Theoretically, (and practically with elaborate methods) ssb can sound just as good as AM, but two factors make it more difficult: First, traditional ssb generation has been done using a balanced modulator feeding a narrow-bandwidth crystal filter. Frequency response is limited due to the filter. A wider filter could be used for more transmit audio bandwidth, OR with modern radios using dsp filtering, frequency response can be opened up.

Secondly, and perhaps more significant is that, with a suppressed carrier, very precise tuning with bfo and product detector is needed but impossible by manual methods, and this not only creates a slight voice pitch offset, it creates another interesting effect - a vocal vowel resonance at, say 400 hertz has natural harmonics at 800 and 1200 hertz - precise multiples of the fundamental tone. With a 10 hertz mis-tuning, these are not multiplied but additively shifted - 410, 810, and 1210 hertz - and they are no longer harmonically related. That's why it sounds funky. This latter problem has been largely overcome by injecting a pilot tone (or burst) into the transmit audio at a precisely known frequency, and using a phase-lock-loop on the receive end to ensure correct tuning - remember those early space flight communications with the embedded "beep" in each transmission?

Primary to all our further discussions is understanding some key audio quality metrics. It's important to be able to individually identify undesirable artifacts before we can find a remedy. Our goals for loud and clear audio are:

  1. Minimize audio waveform distortion,
  2. Control frequency response (audio bandwidth and bass / treble), appropriate for our purpose.
  3. Maximize signal-to-noise (loudness) through moderate agc / limiting / clipping (dynamic processing).

The most important factors for low distortion ssb and extended frequency response ssb are (essentially) choice of rig, and optimal drive level adjustment to an amplifier - which I personally can't do without seeing the rf envelope on an oscilloscope.  While surfing some "hi-fi" ssb and am web sites, I see some hams have virtual recording studios grafted onto their hamshack, including very expensive microphones, but no scope to get maximum peak output without clipping (or negatively over-modulating in the case of am). I can only presume that these folks are unfamiliar with its use. The scope is a great tool in adjusting for best quality. Two-tone testing with a spectrum analyzer measures the non-linearity of the ssb generation and amplification, which causes audio distortion, but isn't practical for most hams. 


The other major quality determining element (perhaps the one which most people perceive first) - limited primarily by the rig is the audio frequency response.  Traditional ssb transmitters generate double sideband using a balanced modulator, then pass only usb or lsb through a crystal filter, the width of which determines the maximum audio bandwidth (frequency response).  Typically this is quantified at the -3 dB points, for example, on the bass end - 300 Hertz and, on the treble end - 2700 Hertz may be 3 dB below the center response.  This does not mean that everything below and above are completely absent, but rather are rolled off with a more-or-less steep slope.

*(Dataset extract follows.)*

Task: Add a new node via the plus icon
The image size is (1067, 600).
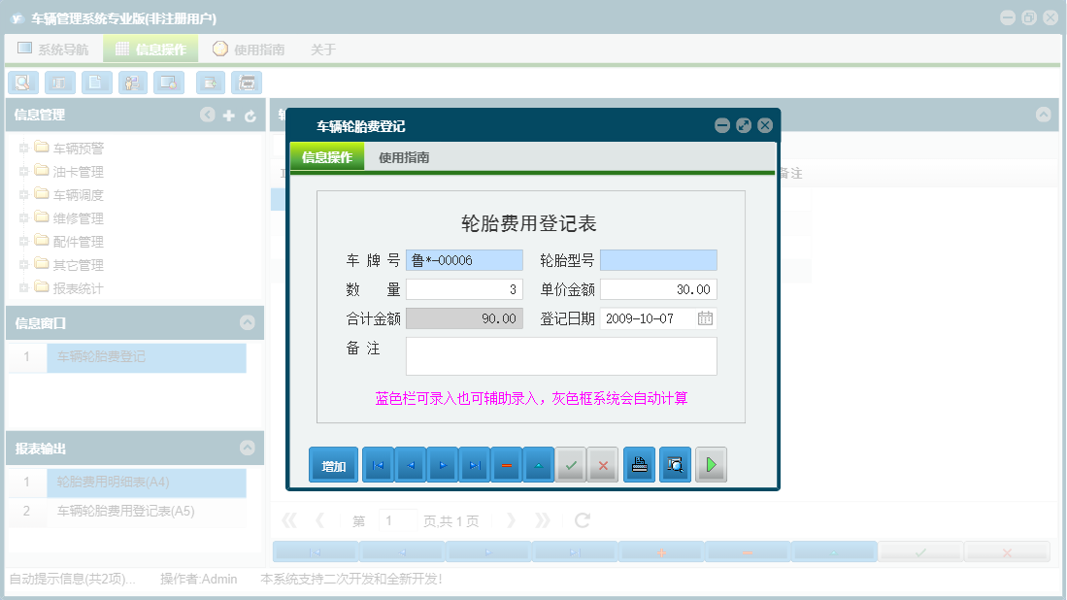Action: point(229,115)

And although this audio bandwidth is reasonable for voice intelligibility, it's far from natural sounding.  A 2100 Hz bandwidth (300-2400) sounds even more unnatural. Many modern rigs using dsp generation with front-panel variable filtering, can pass lower than 200 hz and greater than 3000 hz at the -3dB points, which, assuming a receiver is used which has appropriately wide IF bandwidth and audio response, makes a noticeable improvement. But you quickly reach a point of diminishing returns. Keep in mind that as you increase receiver bandwidth, your signal-to-noise ratio is reduced. Personally, I think 200 to 3200 Hertz sounds pretty good for sideband. Response below 100 Hertz is generally undesirable, allowing hum, structurally transmitted table taps, P-pops, etc., to mix with the voice and unnecessarily contribute more intermodulation frequencies.

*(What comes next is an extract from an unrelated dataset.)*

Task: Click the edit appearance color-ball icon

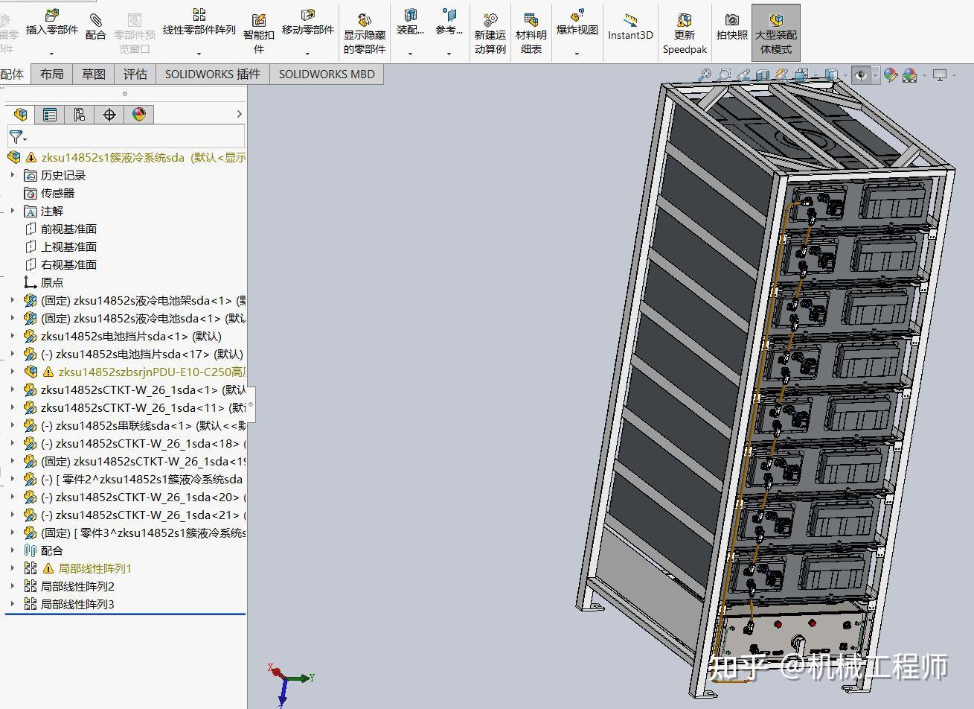Action: [891, 75]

Achieving good Signal-to-noise ratio in this context, essentially translates to how much RF energy is getting to the receiver - to compete with noise and QRM. The peak (or average / RMS depending upon your method) audio energy, divided by the noise energy, within the receiver's audio passband (lotsa qualifiers here) equals signal-to-noise-ratio ("S/N"). Often, because you cannot get rid of the noise during actual measurement Signal + Noise divided by noise is used, which is close to the same for decent S/N. As an example for a 20 dB S/N, the audio power is 100 times that of the noise - (or 10 times the voltage). This 20 dB figure is pretty good, but we always like better - high-fidelity SN is subjective and quite relative to the context, but for the sake of comparison, a decent AM broadcast station will transmit at least 60 dB S/N - received SN will be less, subject to distance, propagation, and interference.

The primary S/N limiting factor is transmitter power and antenna gain. More is better. Increasing SSB peak transmitter output from 100 watts to 1500 helps the received audio signal-to-noise ratio by almost 12 dB. For all amplitude modulation methods including ssb, the effect is linear.

Transmitter audio dynamics processing (compression / limiting) increases the average audio level, increasing the average transmitted power. It does this while maintaining the same peak level - decreasing what's called the crest factor. In essence, it quickly raises the low-level portion of speech, and compresses, limits, or clips the highest parts. By its nature this introduces some harmonic distortion which is counter-productive to increasing intelligibility. But, when done in moderation, it can sound very clean and will increase average power considerably.

In the early 70's, an enterprising broadcast engineer named Mike Dorrough introduced his DAP 310 to the AM broadcast market. It combine many innovative features using op-amp circuitry, including two back-to-back 1n914 diodes used as a final stage clipper. Subsequent to the adoption of the DAP, it was commonly said that it could make a 1 kilowatt station sound like 5 Kw. Bob Orban was another pioneer. Audio dynamics processor design is now a well-developed art form optimizing the loudness / distortion tradeoff.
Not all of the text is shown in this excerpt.